**PROVIDED PASSAGE:**

The Regency Years. By Robert Morrison. W.W. Norton; 416 pages; $29.95. Published in Britain as “The Regency Revolution”; Atlantic Books; £20

“I awoke one morning and found myself famous,” Lord Byron, a Regency poet, once said. The period itself has suffered from the opposite problem—eclipsed by the more solemn and substantial Georgian and Victorian ones that preceded and followed it. Arguing that Britain truly started to become modern in the Regency era, this delightful book explains why it deserves to be better known.

How to be a Dictator. By Frank Dikötter. Bloomsbury; 304 pages; $28 and £25

What do Mussolini, Hitler, Stalin, Mao, Kim Il Sung, Nicolae Ceausescu, Papa Doc Duvalier and Mengistu Haile Mariam have in common? This insightful handbook for gangsters is written by a distinguished historian of 20th-century China.

Biography and memoir


An Impeccable Spy: Richard Sorge, Stalin’s Master Agent. By Owen Matthews. Bloomsbury; 448 pages; $30 and £25

Richard Sorge’s bravery and recklessness in the Soviet cause in Tokyo—where boozing and seduction were among his main espionage techniques—were matched by the venality and cowardice of his masters in Moscow. Despite their brutal incompetence, his intelligence helped turn the course of the second world war. A tragic, heroic story, magnificently told with an understated rage.

**AIM 1:**
Answer these questions from the book list:
(a) How many pages does The Regency Years have?
(b) Which historian wrote How to be a Dictator?
(c) In what city did Richard Sorge work for the Soviet cause?

**SUPPLIED RECORDS:**
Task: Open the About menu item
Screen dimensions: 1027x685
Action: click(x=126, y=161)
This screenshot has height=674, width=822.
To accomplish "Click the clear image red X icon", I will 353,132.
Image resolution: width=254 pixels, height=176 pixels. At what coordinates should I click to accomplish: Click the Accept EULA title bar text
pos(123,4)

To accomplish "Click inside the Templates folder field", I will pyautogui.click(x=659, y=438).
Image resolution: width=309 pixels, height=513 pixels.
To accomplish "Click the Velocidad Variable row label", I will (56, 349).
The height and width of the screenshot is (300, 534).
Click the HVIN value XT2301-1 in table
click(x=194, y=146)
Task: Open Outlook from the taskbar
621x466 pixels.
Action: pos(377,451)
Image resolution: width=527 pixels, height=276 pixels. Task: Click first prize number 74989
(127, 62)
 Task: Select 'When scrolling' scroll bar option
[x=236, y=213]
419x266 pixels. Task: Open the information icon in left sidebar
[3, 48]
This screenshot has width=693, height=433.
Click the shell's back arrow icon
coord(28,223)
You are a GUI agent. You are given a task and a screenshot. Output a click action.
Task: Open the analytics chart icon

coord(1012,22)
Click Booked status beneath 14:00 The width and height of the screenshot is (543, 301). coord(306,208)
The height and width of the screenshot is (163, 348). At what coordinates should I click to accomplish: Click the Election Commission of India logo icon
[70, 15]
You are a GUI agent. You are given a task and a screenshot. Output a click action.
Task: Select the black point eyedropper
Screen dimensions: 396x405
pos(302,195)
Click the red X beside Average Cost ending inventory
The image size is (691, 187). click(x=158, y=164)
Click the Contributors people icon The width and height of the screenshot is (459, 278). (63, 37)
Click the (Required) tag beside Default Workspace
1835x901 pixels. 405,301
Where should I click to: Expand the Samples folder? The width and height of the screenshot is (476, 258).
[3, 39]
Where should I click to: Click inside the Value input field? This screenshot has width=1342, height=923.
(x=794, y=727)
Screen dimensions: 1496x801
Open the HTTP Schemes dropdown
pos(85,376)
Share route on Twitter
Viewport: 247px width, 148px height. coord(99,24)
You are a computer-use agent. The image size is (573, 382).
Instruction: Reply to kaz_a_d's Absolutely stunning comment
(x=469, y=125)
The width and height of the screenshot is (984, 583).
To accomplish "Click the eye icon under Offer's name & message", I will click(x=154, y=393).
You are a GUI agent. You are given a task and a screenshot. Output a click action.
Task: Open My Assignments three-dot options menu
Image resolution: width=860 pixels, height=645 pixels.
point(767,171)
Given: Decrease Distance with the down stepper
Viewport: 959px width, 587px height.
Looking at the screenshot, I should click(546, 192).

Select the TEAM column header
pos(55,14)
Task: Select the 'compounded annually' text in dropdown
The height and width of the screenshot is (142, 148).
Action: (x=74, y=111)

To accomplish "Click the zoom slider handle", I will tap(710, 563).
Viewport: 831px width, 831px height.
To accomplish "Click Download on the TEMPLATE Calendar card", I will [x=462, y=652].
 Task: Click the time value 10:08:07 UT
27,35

**AIM 2:** In the rows, rewrite the lines from the one with "Task: Select the 'compounded" up to and including the one with "will [x=462, y=652].". Swap "zoom" for "volume" and leave everything else unchanged.

**ANSWER 1:**
(a) 416 pages
(b) Frank Dikötter
(c) Tokyo

**ANSWER 2:**
Task: Select the 'compounded annually' text in dropdown
The height and width of the screenshot is (142, 148).
Action: (x=74, y=111)

To accomplish "Click the volume slider handle", I will tap(710, 563).
Viewport: 831px width, 831px height.
To accomplish "Click Download on the TEMPLATE Calendar card", I will [x=462, y=652].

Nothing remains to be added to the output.